The final thing is just name recognition. People trust code from Github. They shouldnt, but a Github URL legitimizes your project more than git.abrakadoodle.io.

  • > Also, I don't want to have to maintain an account on a Gitlab (or equivalent) server for every project. Anyone who has enough interest to troll through issues on a project or open an issue already has a Github account. It lowers the barrier to entry for your project.

    There are multiple ways to go around this, OpenID, Mozilla Persona, or any third-party authenticator.

    > The final thing is just name recognition. People trust code from Github. They shouldnt, but a Github URL legitimizes your project more than git.abrakadoodle.io.

    I see this more of an additional reason for big projects to move away from Github. It gives unwarranted legitimacy to everything on the platform.

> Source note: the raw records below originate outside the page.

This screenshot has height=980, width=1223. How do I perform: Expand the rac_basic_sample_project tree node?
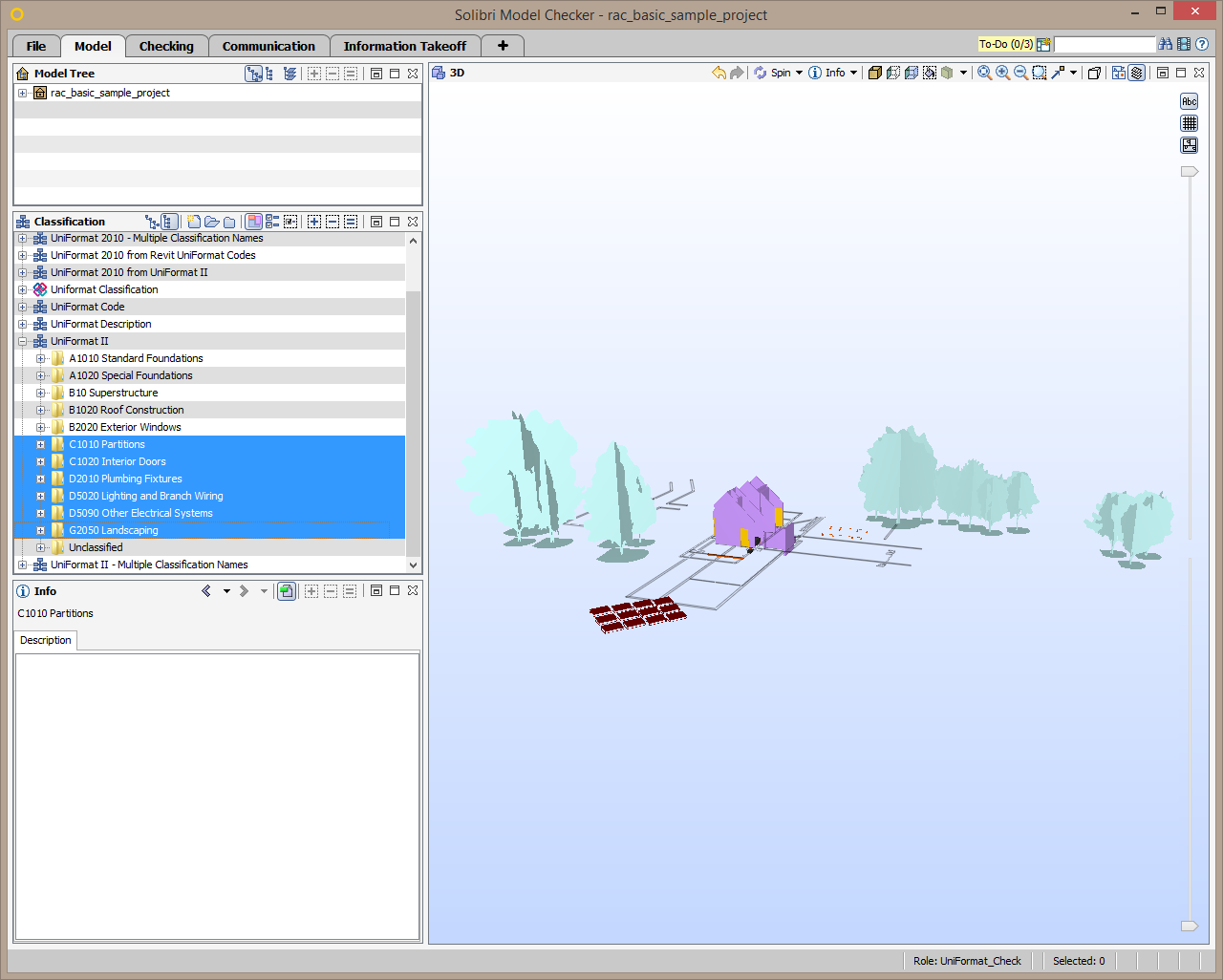(22, 93)
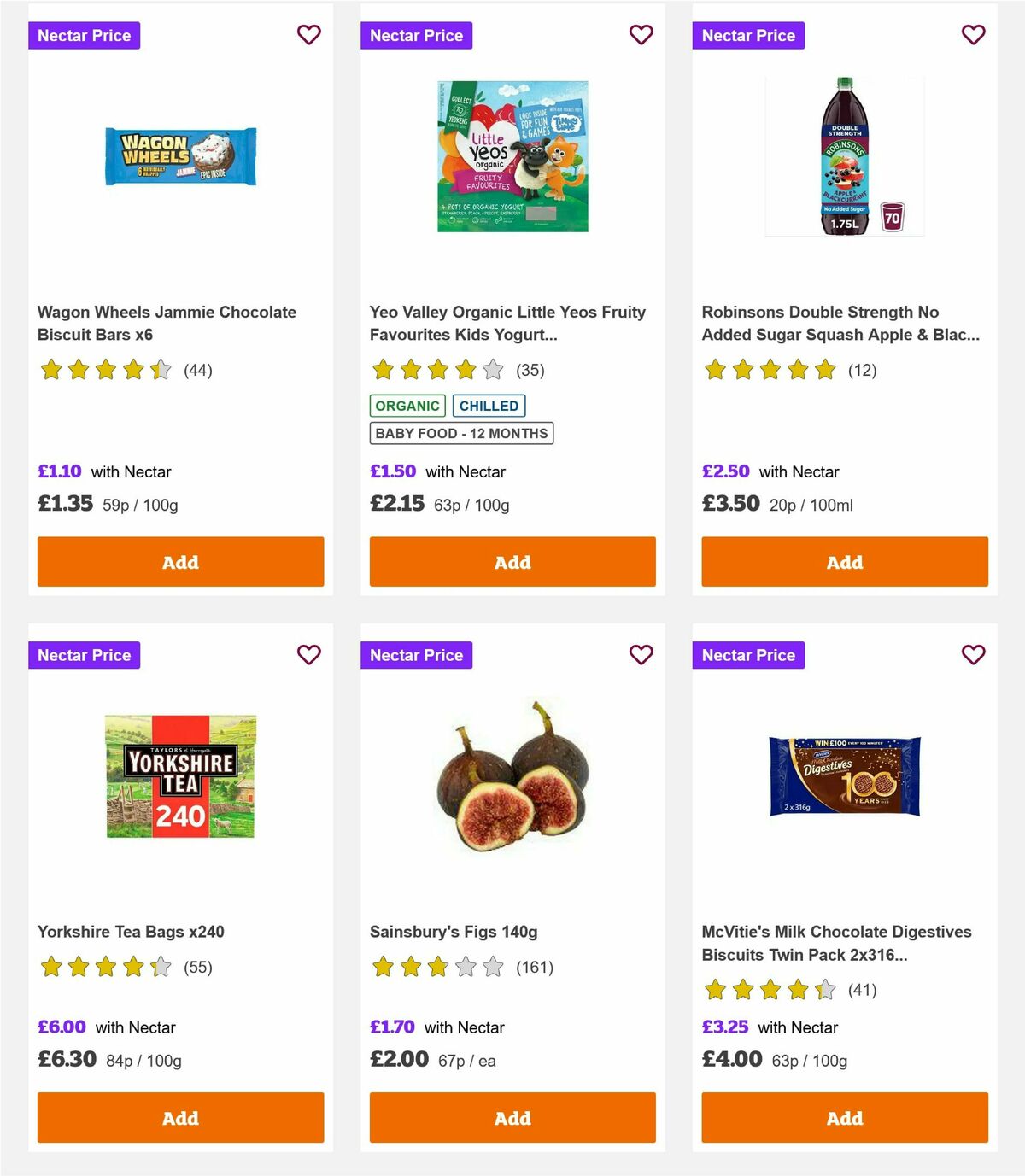Click the ORGANIC tag on the yogurt
1025x1176 pixels.
407,405
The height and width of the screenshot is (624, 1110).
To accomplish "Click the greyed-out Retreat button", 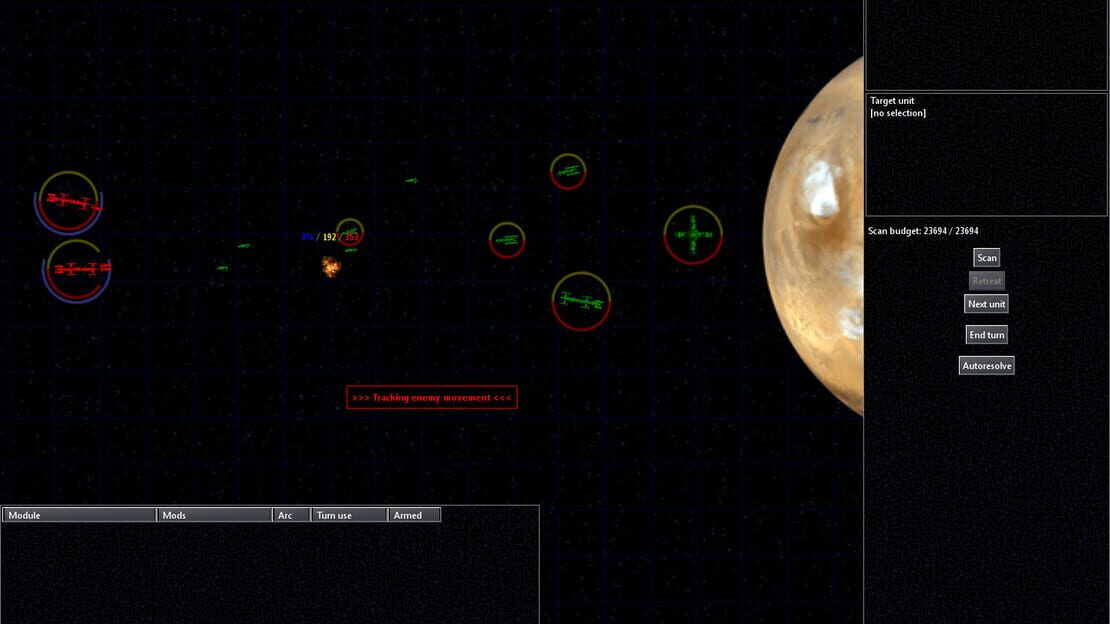I will click(986, 281).
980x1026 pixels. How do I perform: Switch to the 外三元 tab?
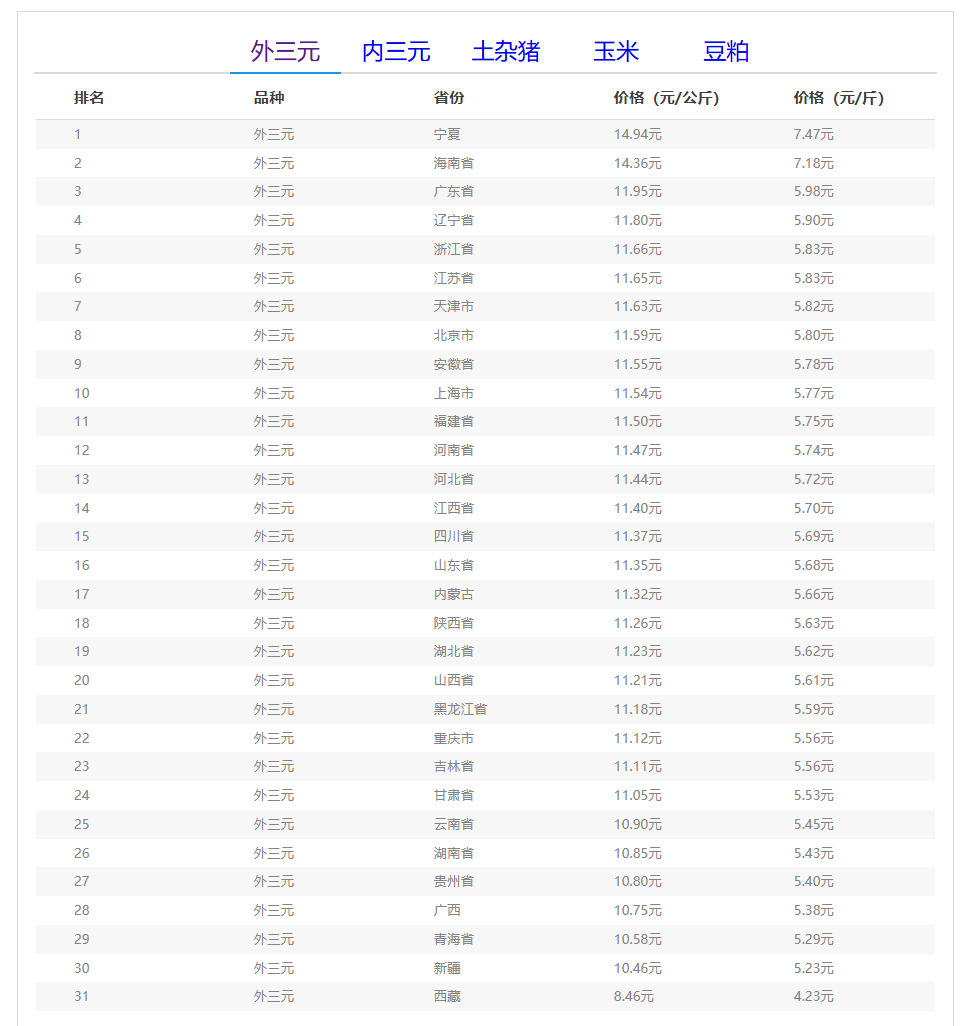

  • Along the same line of thought: there's a lot of momentum regarding tooling surrounding GitHub. Continuous integration works smoothly. Slack works smoothly. github/hub and ghi let you interact with the issues and repos from the command line. Vim, Emacs, Atom, and Sublime plugins exist to integrate with GitHub. While moving to another hosting platform might fix some things, there is a lot of solid tooling built around GitHub.